*Data records*:
_ _ _ _ _

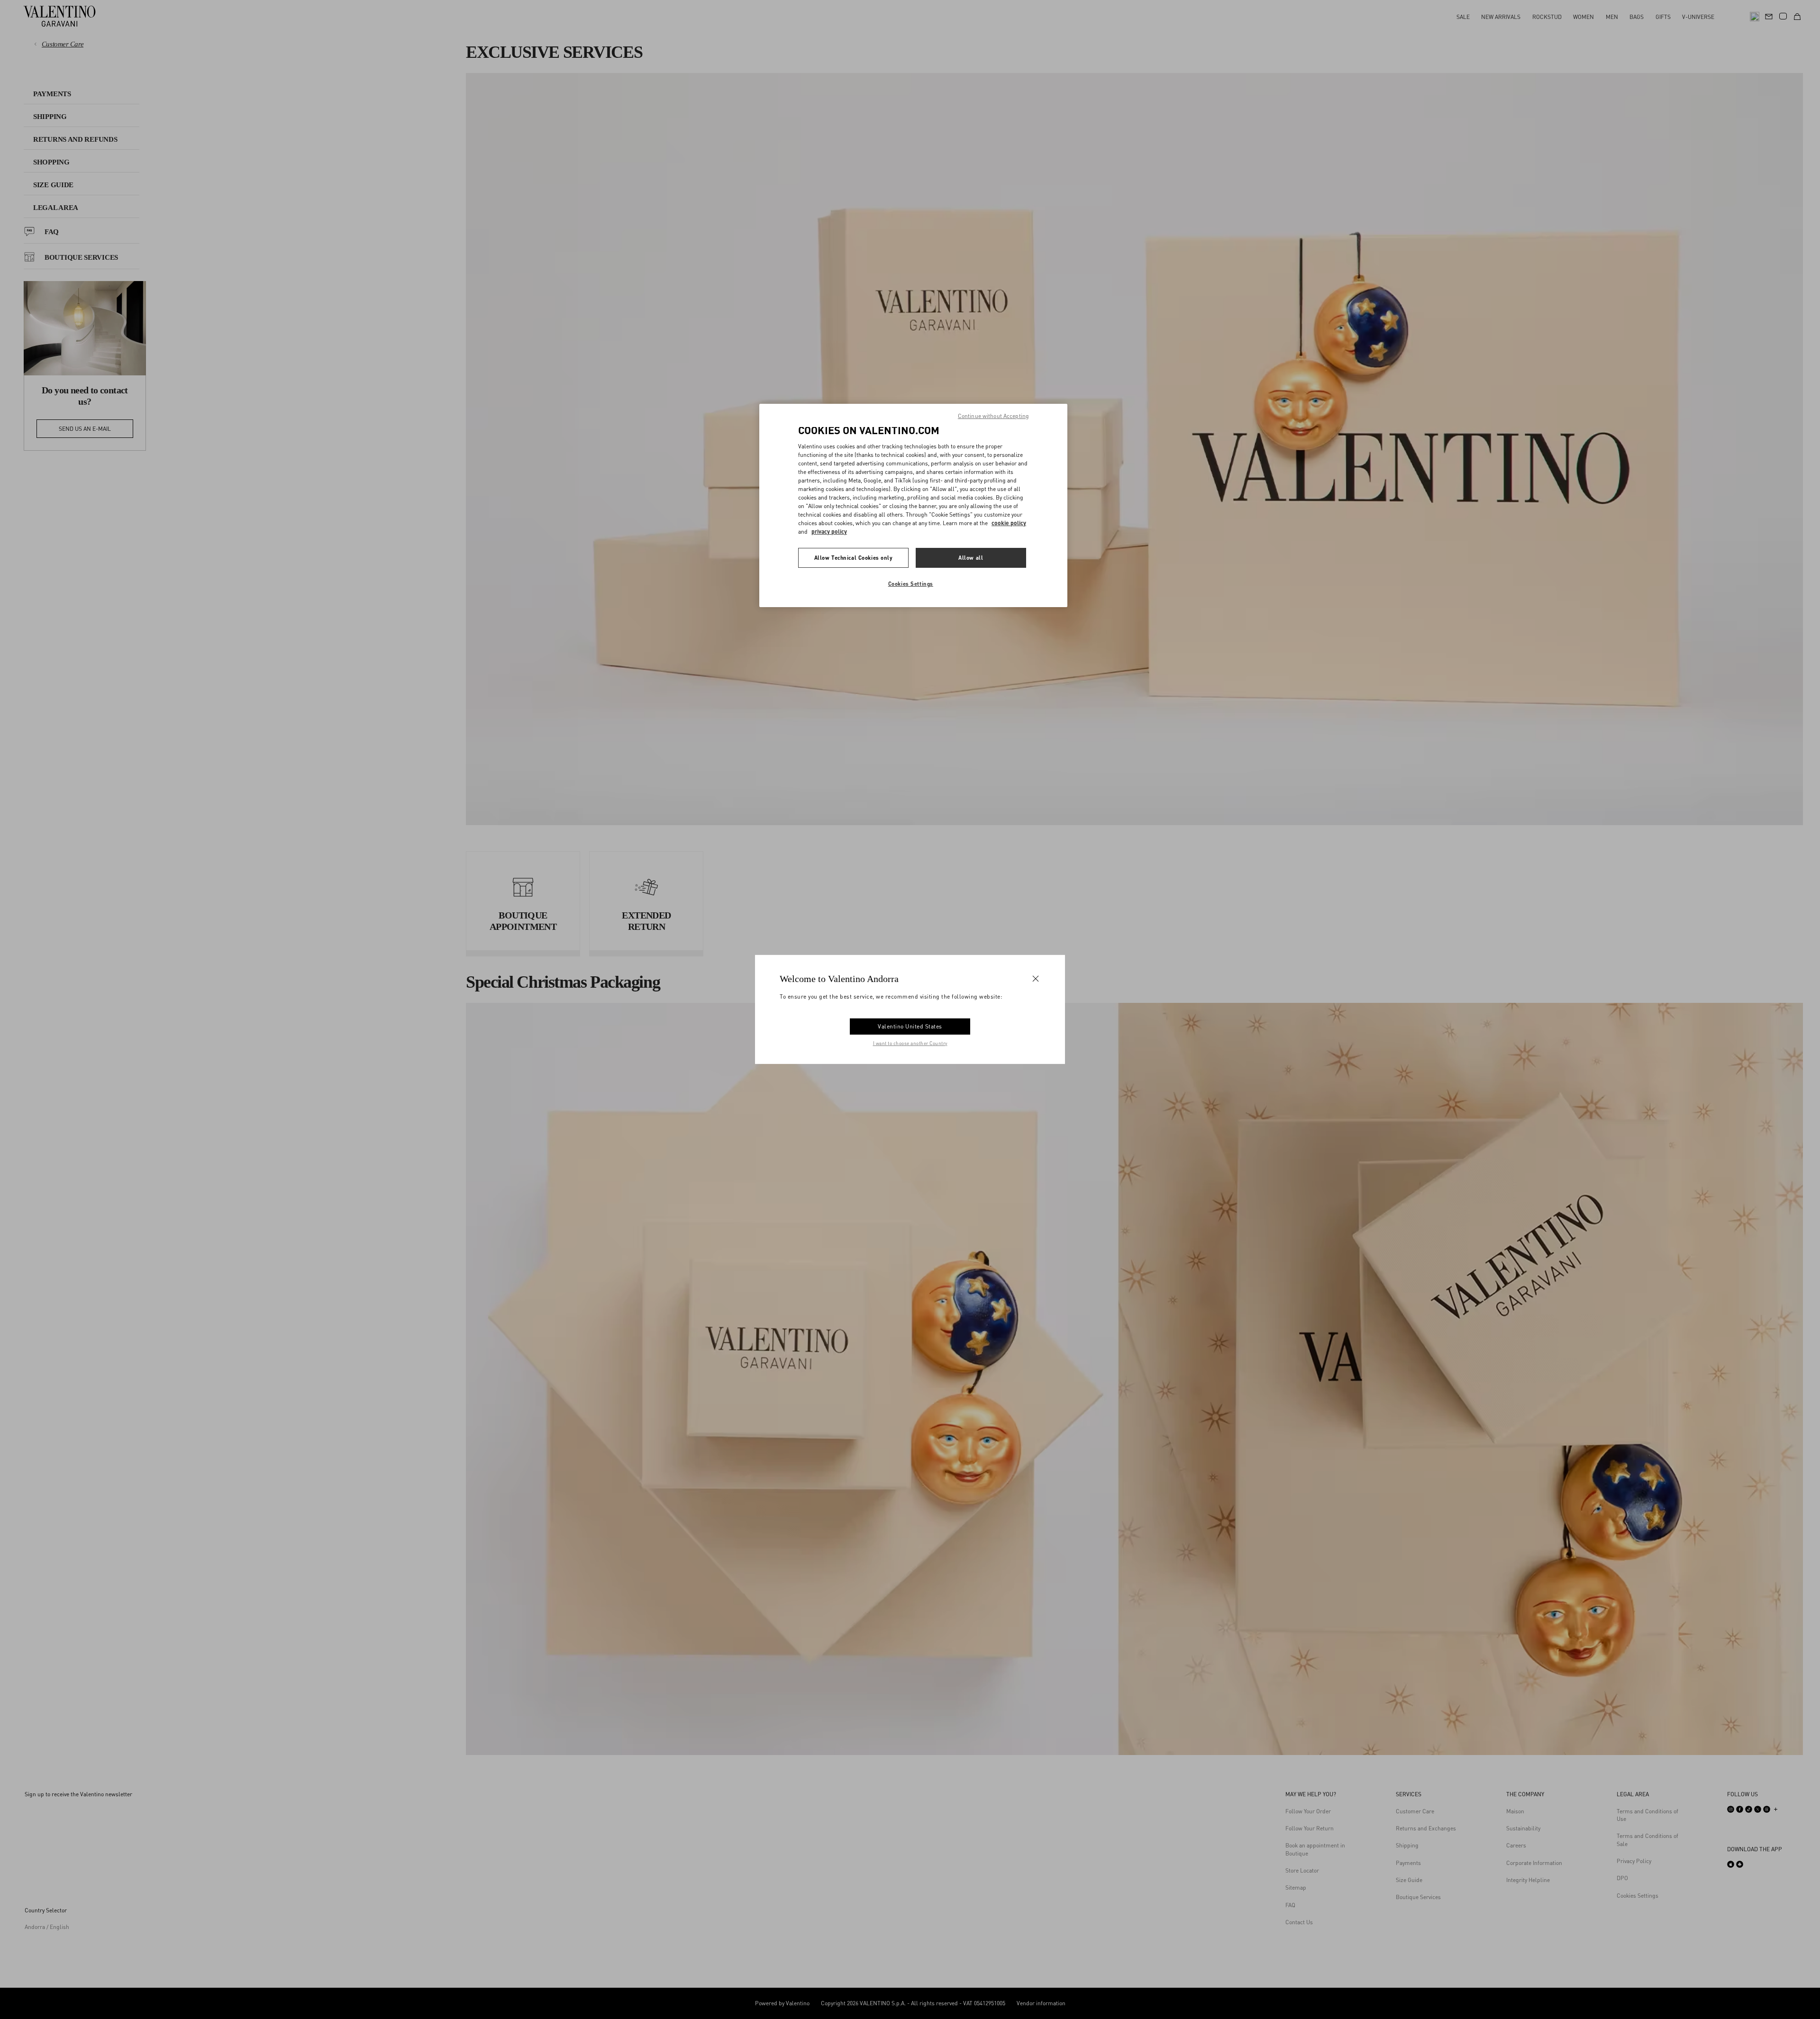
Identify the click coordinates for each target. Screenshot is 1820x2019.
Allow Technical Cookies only (853, 557)
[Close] (1035, 978)
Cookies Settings (910, 583)
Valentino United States (910, 1026)
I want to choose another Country (910, 1043)
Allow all (970, 557)
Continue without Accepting (993, 415)
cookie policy (1009, 523)
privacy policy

_ _ _ _ _

*TASK DETAILS*:
Give the data again exactly as written, with all pictures left out.

*ANSWER FOR THIS EXERCISE*:
Identify the click coordinates for each target. Screenshot is 1820x2019.
Allow Technical Cookies only (853, 557)
[Close] (1035, 978)
Cookies Settings (910, 583)
Valentino United States (910, 1026)
I want to choose another Country (910, 1043)
Allow all (970, 557)
Continue without Accepting (993, 415)
cookie policy (1009, 523)
privacy policy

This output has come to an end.